What the task requires ::
The records below hold pictures; please leave those out and retype the rest exactly.

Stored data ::
== Segment start ==

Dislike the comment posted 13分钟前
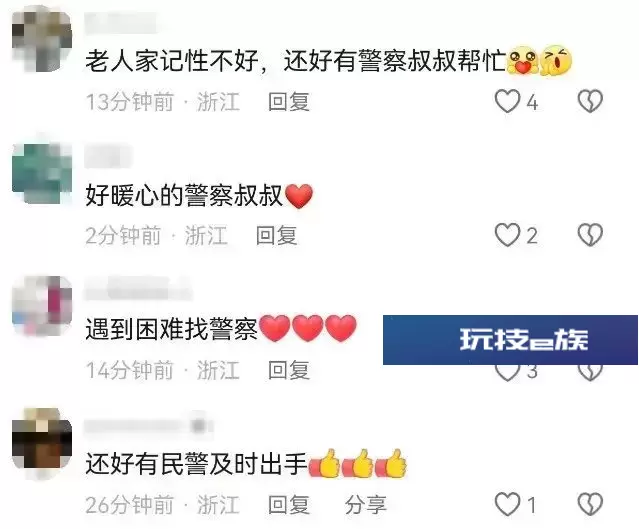 point(590,101)

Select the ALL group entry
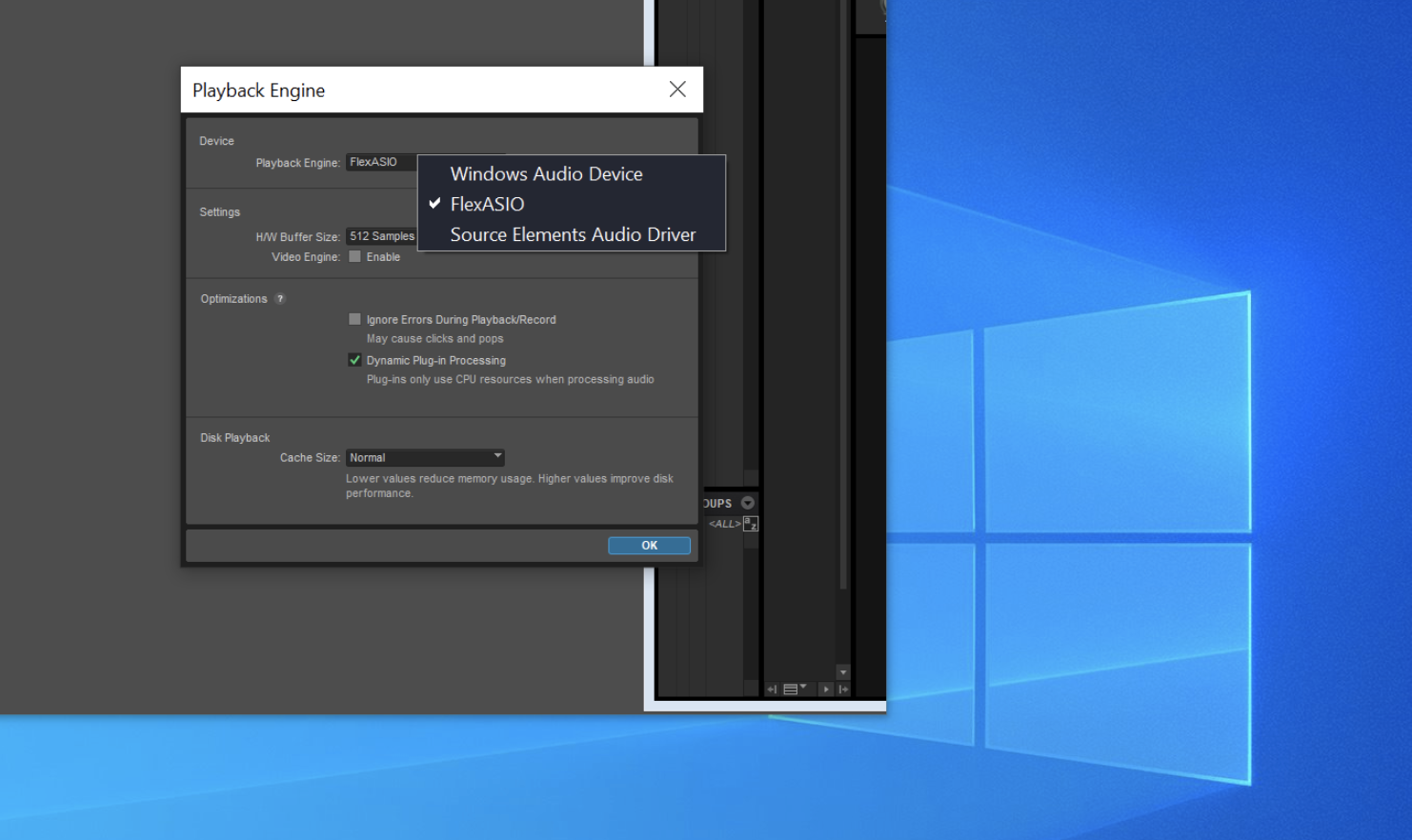tap(724, 524)
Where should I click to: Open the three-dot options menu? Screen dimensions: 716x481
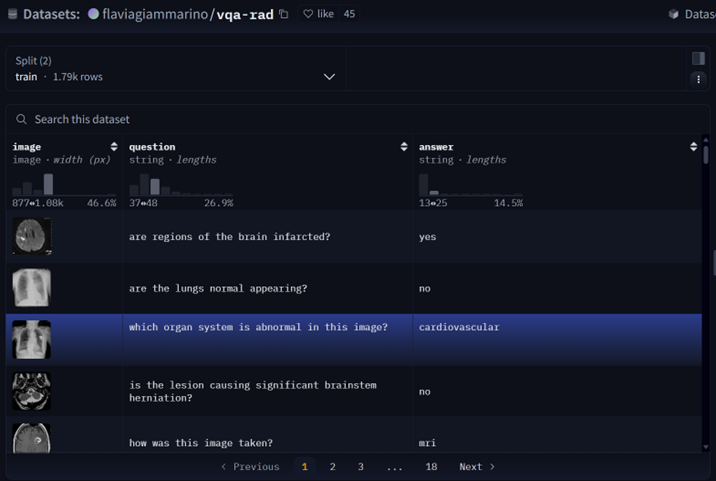click(x=698, y=79)
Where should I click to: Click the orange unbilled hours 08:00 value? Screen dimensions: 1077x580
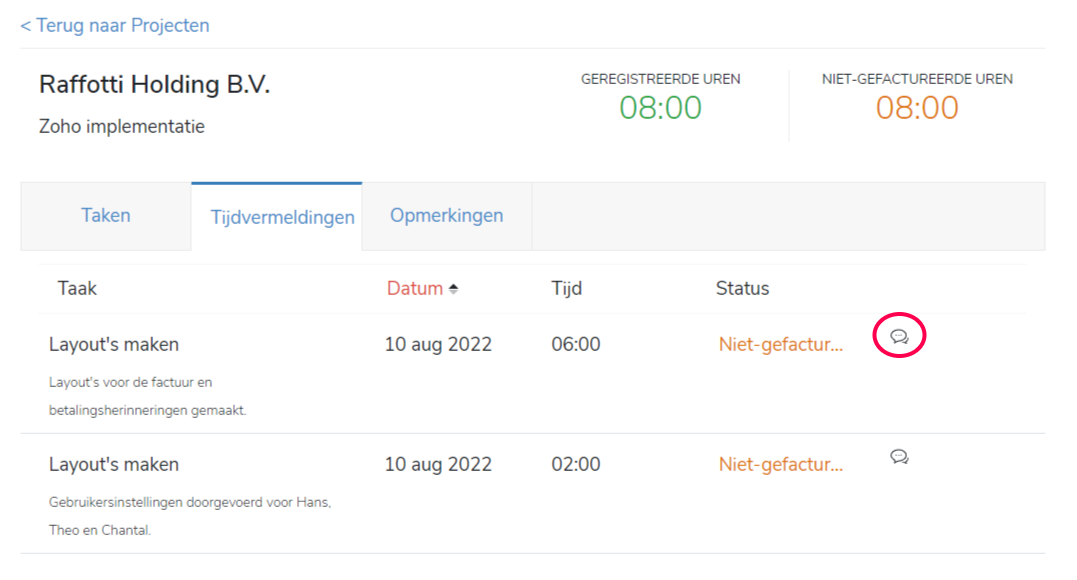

== Segment end ==

Expected output ::
Dislike the comment posted 13分钟前
 point(590,101)

Select the ALL group entry
tap(724, 524)
Where should I click to: Open the three-dot options menu? Screen dimensions: 716x481
click(x=698, y=79)
Where should I click to: Click the orange unbilled hours 08:00 value? Screen dimensions: 1077x580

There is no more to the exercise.